I should be doing the not-worthy in the direction of women in my own field(s) as well...
It is a bit unfortunate that ScienceWoman's post was sparked by a now familiar bit of writing at Greg Laden's blog on a paleoarcheologist he was trying to laud. Unfortunate because in his lovable way Greg managed to spend most of the original version of his post (it seems to have been updated significantly) talking about spousal interactions and relationships in science careers, waylay himself with some bizarre comments about "labrats" and undercut his eventual message about the talents and accomplishments of the woman he was trying to bring to our attention.
Nevertheless, being all about lemonade as I am, I note that the interesting thing here is the universality, rather than the specificity, of the experience. And here I am going to latch onto the idea of how spouses who work in closely-related fields are perceived.
In my fields of interest, there are a fair number of PI-level women scientists ranging from the ones nearing retirement to the ones who have just succeeded in landing their first appointment. What I find most fascinating is that for the most senior ones, I became familiar with their body of scientific work long before I had any information about their career arc and personal life. And so my perceptions were set long before I realized that in some cases, these women got their work done as the "other" spouse.

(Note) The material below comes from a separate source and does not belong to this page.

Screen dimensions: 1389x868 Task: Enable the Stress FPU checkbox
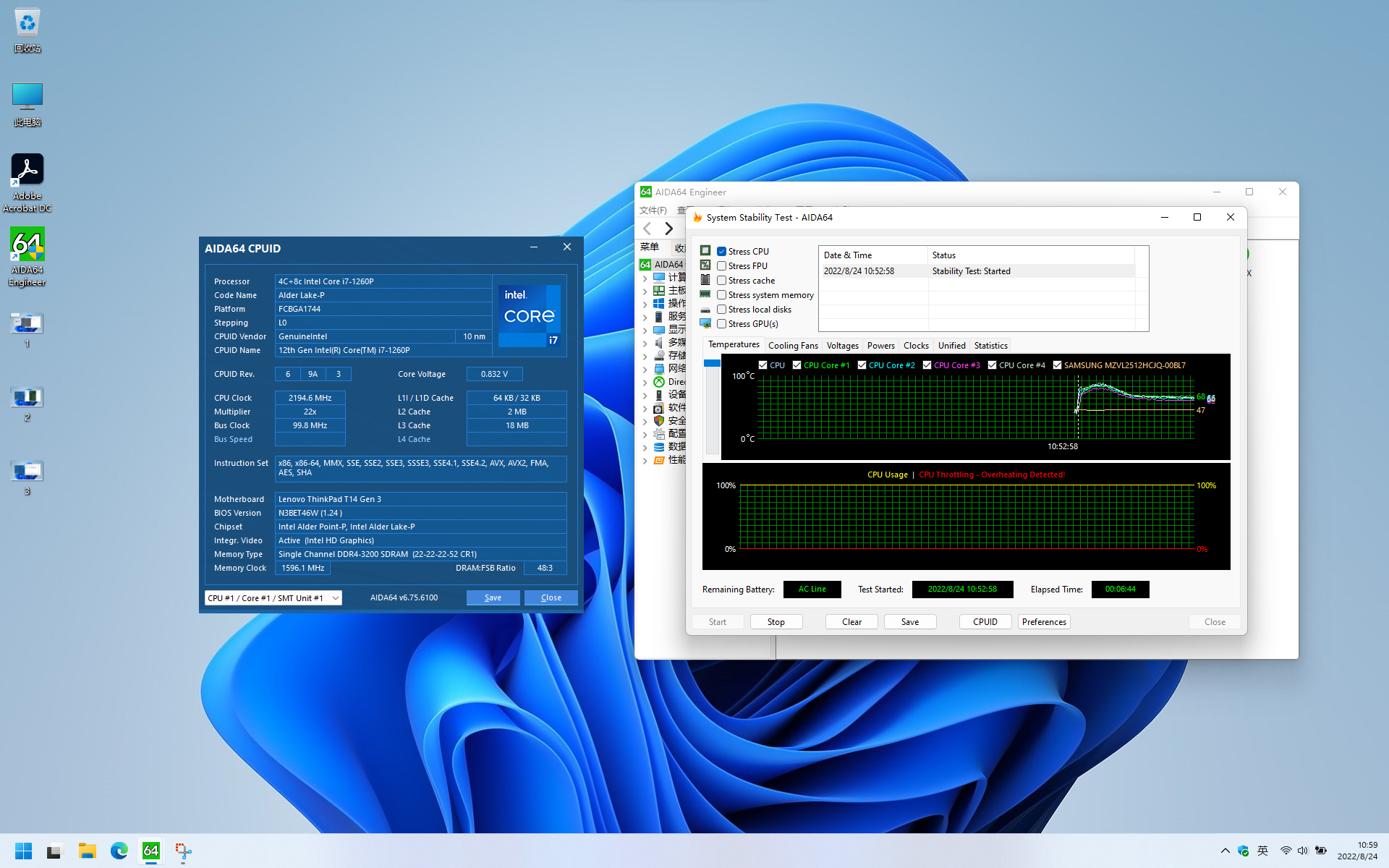(721, 266)
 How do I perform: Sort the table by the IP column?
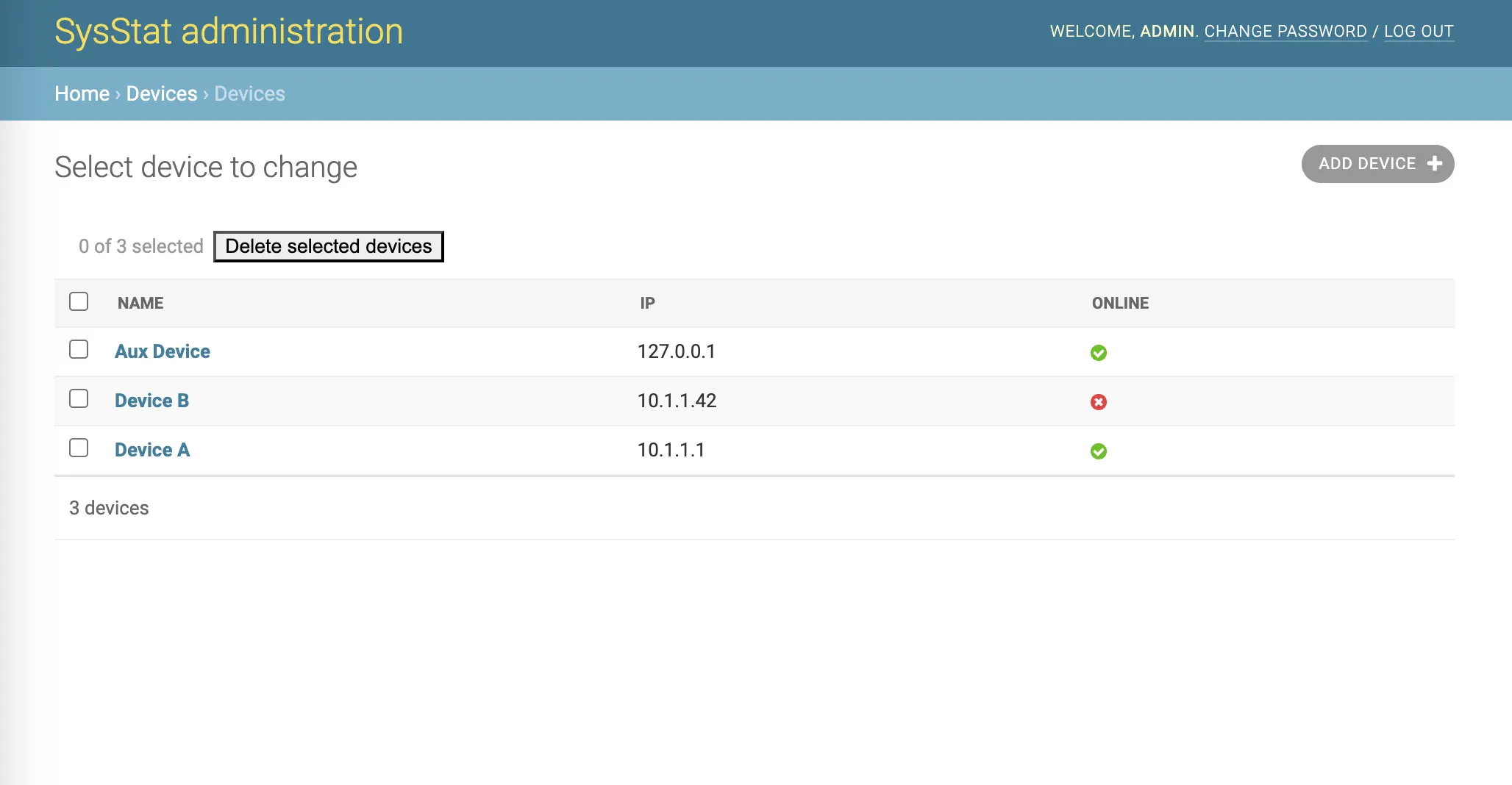pyautogui.click(x=646, y=303)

Laden is spot on to identify (I think this is one of his points) a bigotry in science and in scientific careers whereby when husband and wife share a research area or laboratory, the woman half of the relationship is often seen as lesser. And not infrequently, as in some of the science couples I am thinking about in my fields, the publication, grant and other CV-type record supports this hypothesis.
I don't have any insight into the life-arc of people I know only through professional interactions so I must extrapolate from the experience of similar peers I know better. From my own experiences and from a good understanding of recent history. Feel free to draw your own conclusions based on your own sets of biases and data.

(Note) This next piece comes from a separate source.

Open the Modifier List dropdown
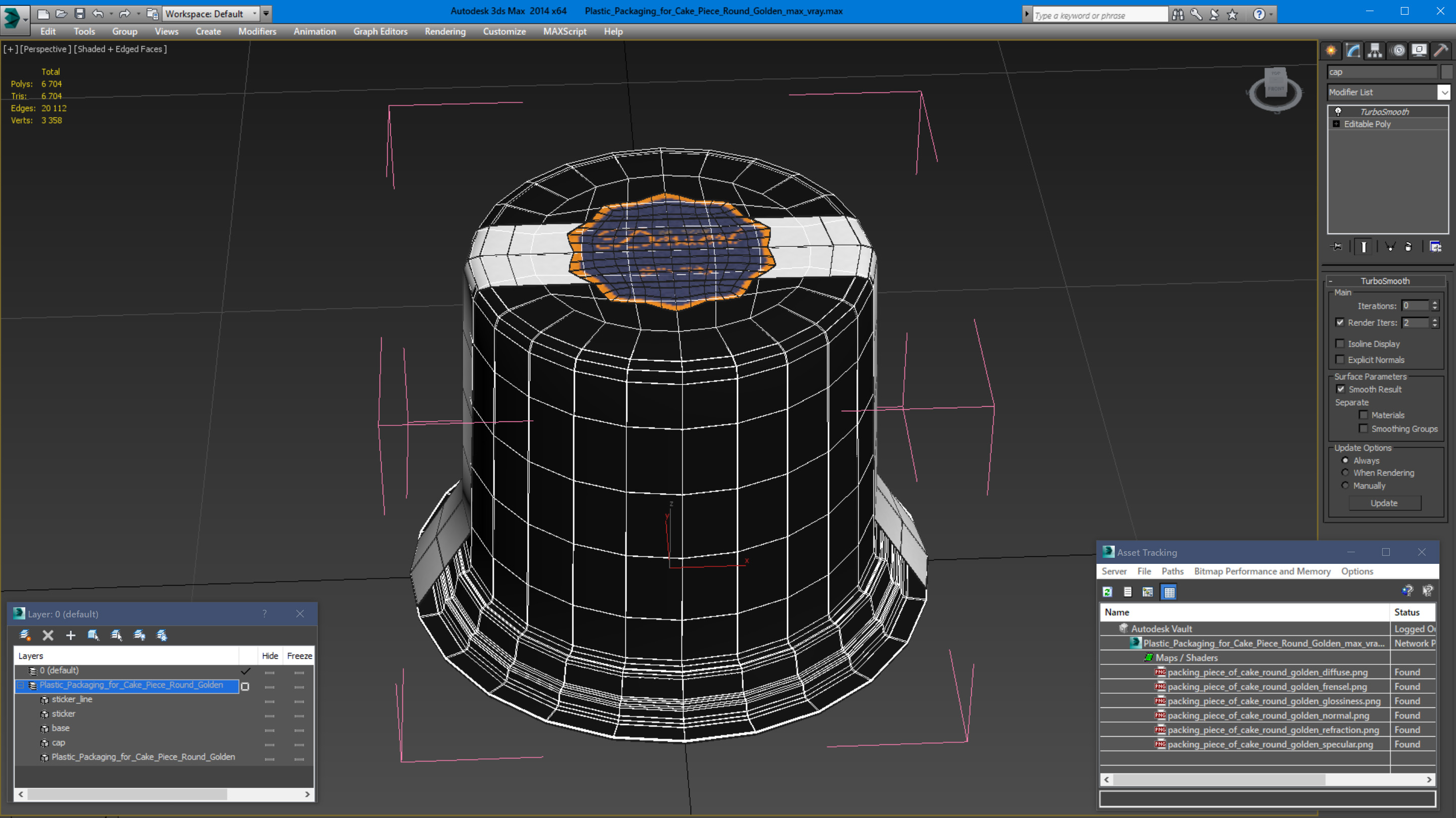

ScienceWoman's post, while indirectly related to this specific set of circumstances, puts a fine point on it. If I have senior women figures whose body of work I admire and respect, when I think of the hurdles they overcame as the more junior partner I am even more impressed. Especially if I happen to know that the couple had children. As far as I am concerned, the old saw about Ginger Rogers which titles this post applies.
What about nowadays? Well, I see all kinds in my field. Couples sharing labs, couples within the same rough discipline with independent labs. Couples in totally different scientific areas who must, nevertheless, find academic jobs in the same University. Sometimes the man is the more-senior or more-accomplished and sometimes it is the woman.

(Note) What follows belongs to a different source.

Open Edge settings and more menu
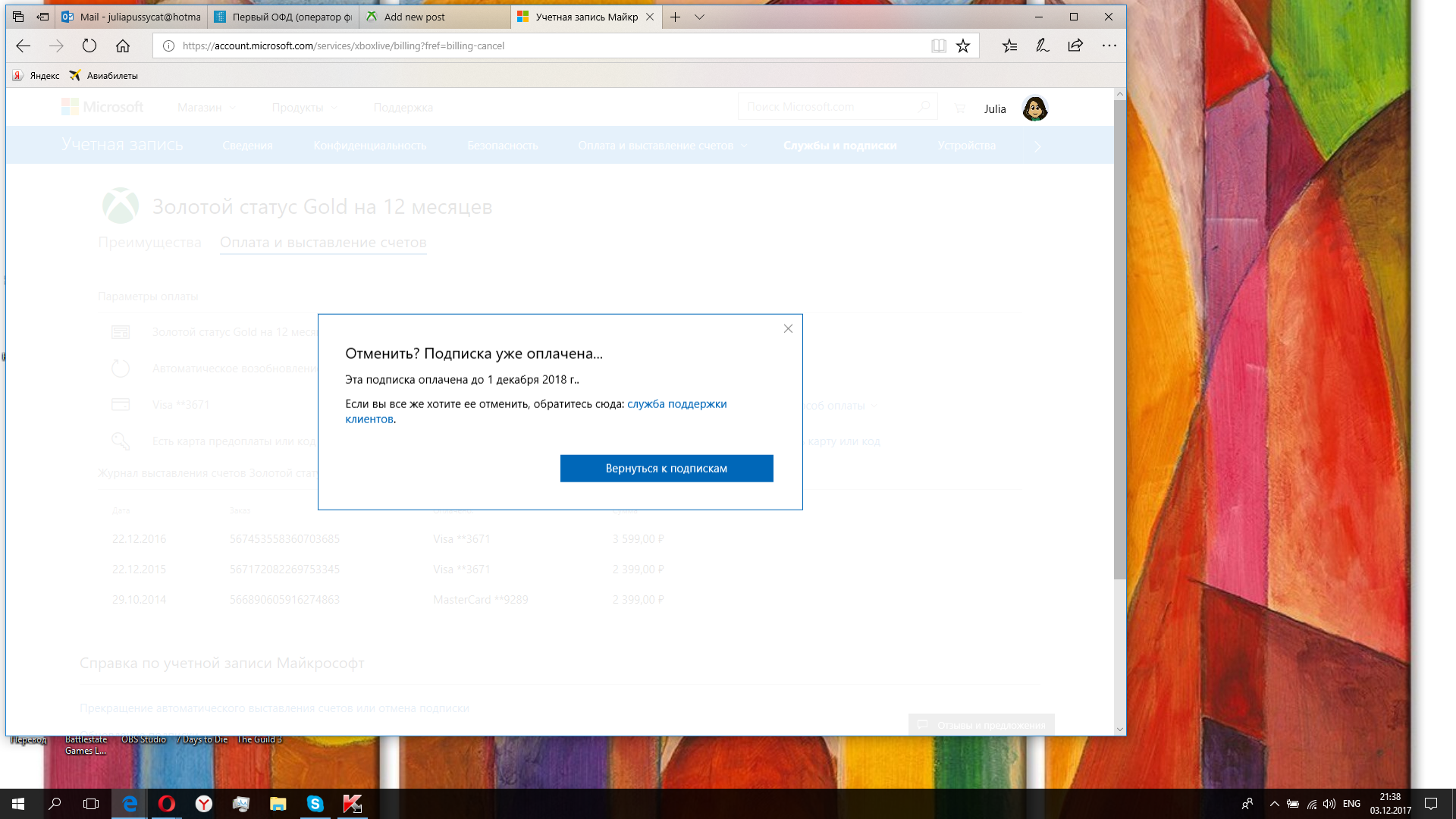The width and height of the screenshot is (1456, 819). [1109, 46]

Analysis of history, however, suggests caution in jumping to assumptions now about what capabilities are brought to the table by the scientist in each position. Reviewing grants is one specific domain-the evaluation of the Investigator capabilities is a big part. This can generalize to evaluations for promotions and recruitment.
Is it "fair" to account (positively or negatively) for any appearance that the PI under review is the "trailing" spouse?
That's really the question for today. The evaluation I do on grant review strikes into the heart of these questions. The past performance is only supposed to be used as a predictor of future performance. Independence, as I've mused before, really should be evaluated for the same reasons-- what does an attribute of the PI say about the conduct of the studies in the proposal under review. And yet there can be a whiff of punitive deployment of critiques based on the PI being the lesser or trailing spouse.
It strikes me that thinking hard about the eventual accomplishments of senior figures who may have been in similar "trailing spouse" situations earlier in their own careers can help us to calibrate our judgments.